PostSharp is designed as an extensible platform for post-processing of .NET assemblies. All analysis and transformations are encapsulated into tasks, which are packaged into plug-ins and loaded in the platform. This platform is named PostSharp Core, while we group under the term PostSharp all the members of this product family.

Most of people use existing plug-ins, like PostSharp Laos. They do not need any extensive knowledge of PostSharp Core and MSIL. If you have more specific requirements, or if you are an Independent Software Vendor producing development tools, you may want to develop your own plug-ins, or even to integrate the platform into your existing tools.

PostSharp Architecture

PostSharp Core

PostSharp Core is the naked platform, coming with no high-level functionality for the end-user. However, it offers a comprehensive and reliable infrastructure on which any assembly post-processing application can rely.

PostSharp Core is made of the following components:

  • The Code Object Model represents with high precision and fidelity any assembly of .NET 2.0, 3.0 or 3.5. It offers high usability and performance. Among useful features of this component: cross-module binding, System.Reflection binding, complex indexing, custom tagging. The Code Object Model is the most fundamental component of PostSharp Core.
________________________
- _TASKS_:
#1 Answer these questions about the PostSharp overview:
(a) What name is given to the platform itself, as opposed to the whole product family?
(b) Which versions of .NET can the Code Object Model represent?
(c) What are tasks packaged into before they are loaded in the platform?
#2 Can you continue the PostSharp overview from its last sentence?
________________________
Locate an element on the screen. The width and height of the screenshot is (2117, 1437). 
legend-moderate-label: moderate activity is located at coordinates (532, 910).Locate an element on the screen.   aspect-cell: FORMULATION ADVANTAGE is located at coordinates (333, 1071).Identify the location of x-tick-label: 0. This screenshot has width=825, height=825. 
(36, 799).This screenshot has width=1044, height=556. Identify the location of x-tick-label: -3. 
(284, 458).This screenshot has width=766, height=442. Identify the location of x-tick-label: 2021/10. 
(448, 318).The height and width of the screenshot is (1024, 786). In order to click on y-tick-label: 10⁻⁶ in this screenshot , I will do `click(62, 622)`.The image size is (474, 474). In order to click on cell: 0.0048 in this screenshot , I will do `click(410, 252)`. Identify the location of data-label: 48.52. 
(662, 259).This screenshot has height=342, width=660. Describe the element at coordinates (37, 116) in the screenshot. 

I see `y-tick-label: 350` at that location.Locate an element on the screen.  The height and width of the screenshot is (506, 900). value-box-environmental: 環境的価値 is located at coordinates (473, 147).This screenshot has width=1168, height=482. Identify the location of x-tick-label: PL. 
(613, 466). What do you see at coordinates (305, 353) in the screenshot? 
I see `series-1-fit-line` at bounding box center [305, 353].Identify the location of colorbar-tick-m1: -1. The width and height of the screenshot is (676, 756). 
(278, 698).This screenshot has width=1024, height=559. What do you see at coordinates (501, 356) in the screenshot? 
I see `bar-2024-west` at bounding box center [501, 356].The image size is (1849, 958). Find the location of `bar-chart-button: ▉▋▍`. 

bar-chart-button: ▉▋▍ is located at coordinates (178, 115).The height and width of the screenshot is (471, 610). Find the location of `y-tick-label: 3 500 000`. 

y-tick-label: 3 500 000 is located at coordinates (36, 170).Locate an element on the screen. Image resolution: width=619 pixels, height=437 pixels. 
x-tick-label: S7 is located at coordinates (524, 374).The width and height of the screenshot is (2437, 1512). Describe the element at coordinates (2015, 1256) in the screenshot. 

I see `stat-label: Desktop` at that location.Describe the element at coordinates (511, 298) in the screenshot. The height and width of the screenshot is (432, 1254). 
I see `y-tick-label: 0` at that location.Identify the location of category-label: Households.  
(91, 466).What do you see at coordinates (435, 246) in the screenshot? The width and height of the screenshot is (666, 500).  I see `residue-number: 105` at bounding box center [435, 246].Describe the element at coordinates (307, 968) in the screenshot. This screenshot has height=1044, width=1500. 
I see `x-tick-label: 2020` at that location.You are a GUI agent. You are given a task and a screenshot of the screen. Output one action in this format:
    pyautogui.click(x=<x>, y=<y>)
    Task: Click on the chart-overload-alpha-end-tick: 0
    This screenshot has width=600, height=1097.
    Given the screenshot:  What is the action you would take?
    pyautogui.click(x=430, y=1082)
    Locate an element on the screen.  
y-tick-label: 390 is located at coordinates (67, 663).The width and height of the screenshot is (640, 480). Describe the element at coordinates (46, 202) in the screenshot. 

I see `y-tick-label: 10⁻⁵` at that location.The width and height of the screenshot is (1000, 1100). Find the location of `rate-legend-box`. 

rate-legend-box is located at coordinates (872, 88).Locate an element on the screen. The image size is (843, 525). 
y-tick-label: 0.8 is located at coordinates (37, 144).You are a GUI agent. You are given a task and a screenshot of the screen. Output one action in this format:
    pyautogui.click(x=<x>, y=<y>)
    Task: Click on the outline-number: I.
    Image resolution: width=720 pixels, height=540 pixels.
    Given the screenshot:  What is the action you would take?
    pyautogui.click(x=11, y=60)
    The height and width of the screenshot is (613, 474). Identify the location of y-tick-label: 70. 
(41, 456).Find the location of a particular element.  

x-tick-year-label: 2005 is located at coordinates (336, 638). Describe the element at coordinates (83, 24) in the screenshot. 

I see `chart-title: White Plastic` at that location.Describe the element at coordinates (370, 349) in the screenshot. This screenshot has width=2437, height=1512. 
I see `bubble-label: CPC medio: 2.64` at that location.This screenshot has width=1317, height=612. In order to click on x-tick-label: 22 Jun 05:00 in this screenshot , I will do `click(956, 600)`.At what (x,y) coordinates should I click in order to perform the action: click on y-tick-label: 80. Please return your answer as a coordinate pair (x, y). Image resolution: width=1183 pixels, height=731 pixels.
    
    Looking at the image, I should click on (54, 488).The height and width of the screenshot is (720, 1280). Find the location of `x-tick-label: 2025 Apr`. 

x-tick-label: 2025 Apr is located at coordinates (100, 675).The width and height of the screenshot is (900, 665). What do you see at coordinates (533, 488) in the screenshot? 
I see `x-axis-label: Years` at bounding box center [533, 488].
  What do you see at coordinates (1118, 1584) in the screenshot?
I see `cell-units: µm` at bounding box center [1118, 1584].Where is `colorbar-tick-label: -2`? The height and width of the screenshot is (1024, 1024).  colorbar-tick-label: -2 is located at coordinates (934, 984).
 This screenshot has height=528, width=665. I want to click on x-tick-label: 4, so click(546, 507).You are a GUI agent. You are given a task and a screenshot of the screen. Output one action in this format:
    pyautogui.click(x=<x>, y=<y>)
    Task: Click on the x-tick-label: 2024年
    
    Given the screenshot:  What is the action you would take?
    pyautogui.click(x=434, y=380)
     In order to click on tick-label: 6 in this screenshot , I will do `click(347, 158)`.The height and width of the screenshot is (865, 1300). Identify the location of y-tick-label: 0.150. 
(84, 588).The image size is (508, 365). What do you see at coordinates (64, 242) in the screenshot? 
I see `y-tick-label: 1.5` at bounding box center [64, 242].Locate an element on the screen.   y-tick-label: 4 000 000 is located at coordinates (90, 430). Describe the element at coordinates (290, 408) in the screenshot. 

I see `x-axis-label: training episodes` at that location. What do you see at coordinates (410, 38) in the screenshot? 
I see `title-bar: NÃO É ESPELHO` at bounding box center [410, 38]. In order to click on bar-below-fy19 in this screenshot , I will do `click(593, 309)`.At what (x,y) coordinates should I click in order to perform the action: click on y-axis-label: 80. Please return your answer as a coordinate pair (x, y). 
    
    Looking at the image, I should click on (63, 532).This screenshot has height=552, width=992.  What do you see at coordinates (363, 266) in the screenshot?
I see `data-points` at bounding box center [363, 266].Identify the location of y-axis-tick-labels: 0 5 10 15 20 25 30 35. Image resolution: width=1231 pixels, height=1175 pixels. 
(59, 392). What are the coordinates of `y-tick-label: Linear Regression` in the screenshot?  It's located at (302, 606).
________________________
- _NUMBERED RESPONSES_:
#1
(a) PostSharp Core
(b) .NET 2.0, 3.0 and 3.5
(c) Plug-ins

#2
  • The Module Reader and Module Writer are responsible for parsing binary assemblies into the Code Object Model and writing them back to binary form.
  • The Low-Level Code Weaver allows injection of MSIL instructions into existing methods. It performs the demanding task of detecting join points and restructuring existing instructions. It serves as a base for weavers of higher level like Laos, while allowing many high-level weavers to coexist peacefully when applied on the same assembly.
  • The Platform Infrastructure manages the whole post-compilation process. It resolves tasks dependencies, load plug-ins on demand, and execute tasks in the proper order. Tasks can be included explicitly in projects by users, or they can be automatically detected during the post-compilation process.

Extension Points

There are typically three ways to develop for PostSharp: writing plug-ins, using PostSharp as a class library, or bootstrapping the platform infrastructure.

Writing Plug-Ins

This is what you will probably do if you need to offer a functionality that cannot be implemented with full satisfaction by other plug-ins.

Plug-ins can use all functionalities of PostSharp Core and of any other plug-in; therefore, you can focus on the real added value of your component, and let infrastructure concerns up to PostSharp.

Plug-ins are sets of tasks, whose dependencies are described in the plug-in manifest.

PostSharp Laos is a good example of plug-in offering added-value features over PostSharp Core.

Using PostSharp As a Class Library

If you don't need the burden of the Platform Infrastructure, but still want to use PostSharp Core, you can use it as a class library. Most functionalities are available even without the Platform Infrastructure.

For instance, you can develop a Reflector-like decompiler based on PostSharp Core.

Bootstrapping the Platform Infrastructure

PostSharp comes with three bootstrappers (or hosts): the MSBuild task, the nant task, and the command-line utility.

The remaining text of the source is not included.